***** Study material *****

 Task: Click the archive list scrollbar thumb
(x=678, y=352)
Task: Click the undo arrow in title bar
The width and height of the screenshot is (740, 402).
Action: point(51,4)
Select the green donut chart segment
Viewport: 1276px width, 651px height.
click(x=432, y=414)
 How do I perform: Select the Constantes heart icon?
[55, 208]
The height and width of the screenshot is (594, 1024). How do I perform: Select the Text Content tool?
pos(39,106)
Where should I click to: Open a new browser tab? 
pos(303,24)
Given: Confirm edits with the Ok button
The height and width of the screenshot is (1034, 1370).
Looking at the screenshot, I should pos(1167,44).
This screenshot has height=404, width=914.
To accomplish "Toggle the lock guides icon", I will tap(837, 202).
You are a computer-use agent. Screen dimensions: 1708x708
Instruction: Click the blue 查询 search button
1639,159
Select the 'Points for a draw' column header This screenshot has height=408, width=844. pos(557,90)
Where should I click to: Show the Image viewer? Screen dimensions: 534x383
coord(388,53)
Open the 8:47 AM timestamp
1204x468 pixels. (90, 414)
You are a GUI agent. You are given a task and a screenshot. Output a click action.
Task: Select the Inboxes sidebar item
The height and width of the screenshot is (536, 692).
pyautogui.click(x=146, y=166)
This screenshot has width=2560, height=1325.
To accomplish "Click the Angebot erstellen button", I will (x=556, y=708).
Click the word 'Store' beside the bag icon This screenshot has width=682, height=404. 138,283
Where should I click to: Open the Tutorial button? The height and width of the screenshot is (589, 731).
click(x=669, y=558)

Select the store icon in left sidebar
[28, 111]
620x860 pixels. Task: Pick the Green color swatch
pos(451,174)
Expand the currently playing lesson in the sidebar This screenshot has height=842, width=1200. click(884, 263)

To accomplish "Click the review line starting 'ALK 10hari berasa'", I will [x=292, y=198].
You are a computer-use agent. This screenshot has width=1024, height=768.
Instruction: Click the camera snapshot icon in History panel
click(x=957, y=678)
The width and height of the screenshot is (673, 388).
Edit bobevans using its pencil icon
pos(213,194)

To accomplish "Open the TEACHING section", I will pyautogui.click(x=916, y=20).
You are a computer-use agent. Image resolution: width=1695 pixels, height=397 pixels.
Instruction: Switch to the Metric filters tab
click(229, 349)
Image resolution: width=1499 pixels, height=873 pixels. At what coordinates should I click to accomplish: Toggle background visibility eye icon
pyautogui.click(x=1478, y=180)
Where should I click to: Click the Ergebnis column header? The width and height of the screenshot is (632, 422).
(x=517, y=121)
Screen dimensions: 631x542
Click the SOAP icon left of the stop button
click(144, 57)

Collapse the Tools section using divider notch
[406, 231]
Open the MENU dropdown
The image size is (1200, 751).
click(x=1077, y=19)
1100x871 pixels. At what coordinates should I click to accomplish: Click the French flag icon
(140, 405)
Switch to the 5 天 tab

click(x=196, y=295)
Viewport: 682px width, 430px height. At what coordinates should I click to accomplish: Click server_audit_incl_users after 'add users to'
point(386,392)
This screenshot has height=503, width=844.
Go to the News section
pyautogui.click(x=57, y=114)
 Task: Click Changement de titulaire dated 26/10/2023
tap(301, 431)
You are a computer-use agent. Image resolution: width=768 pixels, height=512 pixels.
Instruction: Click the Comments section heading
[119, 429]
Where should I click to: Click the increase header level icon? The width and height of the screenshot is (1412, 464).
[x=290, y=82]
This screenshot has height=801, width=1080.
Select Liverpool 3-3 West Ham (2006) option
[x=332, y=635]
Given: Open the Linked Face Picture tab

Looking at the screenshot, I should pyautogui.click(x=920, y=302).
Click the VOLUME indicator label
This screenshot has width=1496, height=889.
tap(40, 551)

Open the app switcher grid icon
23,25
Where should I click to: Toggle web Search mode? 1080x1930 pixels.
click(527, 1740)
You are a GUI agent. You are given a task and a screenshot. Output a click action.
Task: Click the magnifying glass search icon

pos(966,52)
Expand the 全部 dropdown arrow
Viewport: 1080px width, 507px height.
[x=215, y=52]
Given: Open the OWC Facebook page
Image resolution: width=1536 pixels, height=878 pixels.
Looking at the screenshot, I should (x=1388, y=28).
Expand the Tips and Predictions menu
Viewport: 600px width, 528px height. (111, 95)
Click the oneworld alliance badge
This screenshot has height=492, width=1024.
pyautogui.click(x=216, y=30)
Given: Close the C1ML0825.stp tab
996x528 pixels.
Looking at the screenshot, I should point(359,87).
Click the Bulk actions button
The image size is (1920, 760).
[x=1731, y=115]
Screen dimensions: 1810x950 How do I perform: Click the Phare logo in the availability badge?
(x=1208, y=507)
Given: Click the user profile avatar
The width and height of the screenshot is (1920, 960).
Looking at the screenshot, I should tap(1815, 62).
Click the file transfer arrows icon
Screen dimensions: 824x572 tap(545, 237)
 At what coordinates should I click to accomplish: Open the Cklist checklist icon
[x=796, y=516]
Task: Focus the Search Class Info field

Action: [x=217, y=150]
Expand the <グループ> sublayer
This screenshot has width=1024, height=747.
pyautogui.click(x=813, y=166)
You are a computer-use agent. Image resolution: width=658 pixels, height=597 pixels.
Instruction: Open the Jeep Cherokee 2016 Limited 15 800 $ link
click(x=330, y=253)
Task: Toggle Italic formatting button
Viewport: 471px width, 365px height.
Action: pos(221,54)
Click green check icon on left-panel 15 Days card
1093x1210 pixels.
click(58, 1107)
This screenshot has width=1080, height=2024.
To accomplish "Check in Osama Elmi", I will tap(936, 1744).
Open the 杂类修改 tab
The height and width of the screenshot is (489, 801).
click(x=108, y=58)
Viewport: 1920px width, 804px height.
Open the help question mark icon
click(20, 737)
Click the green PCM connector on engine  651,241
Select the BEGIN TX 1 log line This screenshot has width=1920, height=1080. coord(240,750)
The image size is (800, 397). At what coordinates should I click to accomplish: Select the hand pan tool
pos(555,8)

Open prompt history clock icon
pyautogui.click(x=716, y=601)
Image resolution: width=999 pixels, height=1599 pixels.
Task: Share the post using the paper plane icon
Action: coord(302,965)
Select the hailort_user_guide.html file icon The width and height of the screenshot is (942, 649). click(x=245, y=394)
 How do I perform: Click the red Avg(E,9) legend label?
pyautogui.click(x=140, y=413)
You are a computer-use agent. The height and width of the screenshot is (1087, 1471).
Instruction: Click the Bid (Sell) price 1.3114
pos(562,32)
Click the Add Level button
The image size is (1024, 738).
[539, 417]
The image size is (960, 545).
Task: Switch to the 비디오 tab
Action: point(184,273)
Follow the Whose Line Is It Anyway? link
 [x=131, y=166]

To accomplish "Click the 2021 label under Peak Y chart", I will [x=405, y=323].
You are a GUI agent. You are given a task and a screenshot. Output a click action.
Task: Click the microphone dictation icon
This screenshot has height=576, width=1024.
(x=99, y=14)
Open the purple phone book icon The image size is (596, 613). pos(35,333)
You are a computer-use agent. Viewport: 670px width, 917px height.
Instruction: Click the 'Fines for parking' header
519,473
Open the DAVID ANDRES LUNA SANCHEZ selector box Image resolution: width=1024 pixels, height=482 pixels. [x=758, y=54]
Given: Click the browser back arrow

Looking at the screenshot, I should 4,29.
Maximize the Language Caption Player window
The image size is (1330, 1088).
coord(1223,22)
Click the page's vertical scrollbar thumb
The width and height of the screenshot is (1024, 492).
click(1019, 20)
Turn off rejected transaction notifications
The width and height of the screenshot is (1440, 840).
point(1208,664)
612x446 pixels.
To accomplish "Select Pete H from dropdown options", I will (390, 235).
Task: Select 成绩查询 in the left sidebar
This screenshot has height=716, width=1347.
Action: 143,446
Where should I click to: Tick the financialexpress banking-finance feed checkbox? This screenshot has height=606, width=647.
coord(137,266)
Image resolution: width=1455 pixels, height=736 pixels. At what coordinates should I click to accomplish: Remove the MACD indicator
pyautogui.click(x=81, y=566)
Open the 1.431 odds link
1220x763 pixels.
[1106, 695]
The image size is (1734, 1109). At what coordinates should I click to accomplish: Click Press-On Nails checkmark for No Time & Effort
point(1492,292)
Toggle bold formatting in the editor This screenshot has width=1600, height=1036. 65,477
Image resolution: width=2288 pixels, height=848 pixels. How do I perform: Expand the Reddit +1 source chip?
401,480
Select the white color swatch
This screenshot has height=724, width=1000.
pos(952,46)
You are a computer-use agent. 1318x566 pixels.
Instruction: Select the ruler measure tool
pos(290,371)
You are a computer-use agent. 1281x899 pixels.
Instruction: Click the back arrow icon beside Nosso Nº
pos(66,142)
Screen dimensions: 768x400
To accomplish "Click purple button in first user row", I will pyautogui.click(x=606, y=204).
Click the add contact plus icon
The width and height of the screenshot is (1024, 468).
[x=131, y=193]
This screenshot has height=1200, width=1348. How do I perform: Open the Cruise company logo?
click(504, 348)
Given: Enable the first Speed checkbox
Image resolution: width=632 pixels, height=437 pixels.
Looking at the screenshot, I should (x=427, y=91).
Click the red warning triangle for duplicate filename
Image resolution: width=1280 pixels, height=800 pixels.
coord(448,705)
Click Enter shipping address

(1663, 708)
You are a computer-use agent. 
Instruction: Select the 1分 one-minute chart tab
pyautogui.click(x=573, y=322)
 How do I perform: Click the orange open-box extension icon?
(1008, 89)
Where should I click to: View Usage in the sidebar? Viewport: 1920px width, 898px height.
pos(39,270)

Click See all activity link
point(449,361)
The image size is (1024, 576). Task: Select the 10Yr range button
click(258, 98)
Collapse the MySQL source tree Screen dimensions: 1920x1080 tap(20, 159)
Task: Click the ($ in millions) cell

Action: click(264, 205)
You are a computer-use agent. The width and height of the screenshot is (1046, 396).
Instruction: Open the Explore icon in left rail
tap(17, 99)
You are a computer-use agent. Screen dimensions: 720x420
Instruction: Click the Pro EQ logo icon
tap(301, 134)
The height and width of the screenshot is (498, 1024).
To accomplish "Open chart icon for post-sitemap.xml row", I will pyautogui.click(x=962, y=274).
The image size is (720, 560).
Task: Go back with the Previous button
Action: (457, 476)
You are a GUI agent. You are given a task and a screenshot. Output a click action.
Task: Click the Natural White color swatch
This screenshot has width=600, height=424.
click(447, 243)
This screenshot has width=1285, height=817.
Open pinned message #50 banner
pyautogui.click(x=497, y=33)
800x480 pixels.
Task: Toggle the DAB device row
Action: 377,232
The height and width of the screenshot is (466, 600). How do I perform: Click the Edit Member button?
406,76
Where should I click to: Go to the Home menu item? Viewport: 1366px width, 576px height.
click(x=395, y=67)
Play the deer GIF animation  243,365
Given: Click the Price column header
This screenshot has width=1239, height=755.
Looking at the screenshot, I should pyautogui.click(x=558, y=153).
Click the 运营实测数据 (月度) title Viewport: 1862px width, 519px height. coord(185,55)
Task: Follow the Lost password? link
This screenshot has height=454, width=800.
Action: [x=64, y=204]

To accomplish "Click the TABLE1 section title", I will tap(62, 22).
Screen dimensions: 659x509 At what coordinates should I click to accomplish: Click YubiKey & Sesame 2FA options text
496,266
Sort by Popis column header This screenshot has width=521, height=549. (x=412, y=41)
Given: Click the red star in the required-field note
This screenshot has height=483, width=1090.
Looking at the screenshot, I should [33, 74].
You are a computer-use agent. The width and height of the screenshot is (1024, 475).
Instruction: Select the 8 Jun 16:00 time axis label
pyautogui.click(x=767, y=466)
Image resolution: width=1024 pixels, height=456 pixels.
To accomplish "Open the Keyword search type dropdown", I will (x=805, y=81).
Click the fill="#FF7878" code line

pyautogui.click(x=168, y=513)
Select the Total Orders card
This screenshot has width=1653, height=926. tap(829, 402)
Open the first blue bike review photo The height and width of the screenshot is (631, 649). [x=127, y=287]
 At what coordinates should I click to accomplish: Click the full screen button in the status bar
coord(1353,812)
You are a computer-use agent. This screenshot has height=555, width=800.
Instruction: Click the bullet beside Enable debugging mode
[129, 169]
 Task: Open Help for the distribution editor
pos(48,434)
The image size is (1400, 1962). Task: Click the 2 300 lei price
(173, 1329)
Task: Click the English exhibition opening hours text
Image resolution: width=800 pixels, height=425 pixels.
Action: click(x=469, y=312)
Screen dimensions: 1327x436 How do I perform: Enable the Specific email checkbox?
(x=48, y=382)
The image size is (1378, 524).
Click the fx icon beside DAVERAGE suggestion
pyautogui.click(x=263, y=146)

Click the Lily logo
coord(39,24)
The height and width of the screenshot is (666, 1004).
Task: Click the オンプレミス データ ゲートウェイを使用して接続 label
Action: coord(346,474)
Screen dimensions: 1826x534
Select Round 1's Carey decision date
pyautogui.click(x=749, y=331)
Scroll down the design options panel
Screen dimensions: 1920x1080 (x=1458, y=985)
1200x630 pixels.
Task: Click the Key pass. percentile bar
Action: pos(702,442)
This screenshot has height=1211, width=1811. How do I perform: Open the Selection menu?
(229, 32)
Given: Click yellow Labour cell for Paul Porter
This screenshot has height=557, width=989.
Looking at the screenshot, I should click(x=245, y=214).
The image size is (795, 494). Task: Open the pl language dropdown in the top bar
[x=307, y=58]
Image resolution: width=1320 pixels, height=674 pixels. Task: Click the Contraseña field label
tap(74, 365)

*****

[About this task] When you reach the line containing "Click the file transfer arrows icon" in the data above, start copying exactly, and stop after the line containing "Expand the <グループ> sublayer".

[Result]
Click the file transfer arrows icon
Screen dimensions: 824x572 tap(545, 237)
 At what coordinates should I click to accomplish: Open the Cklist checklist icon
[x=796, y=516]
Task: Focus the Search Class Info field

Action: [x=217, y=150]
Expand the <グループ> sublayer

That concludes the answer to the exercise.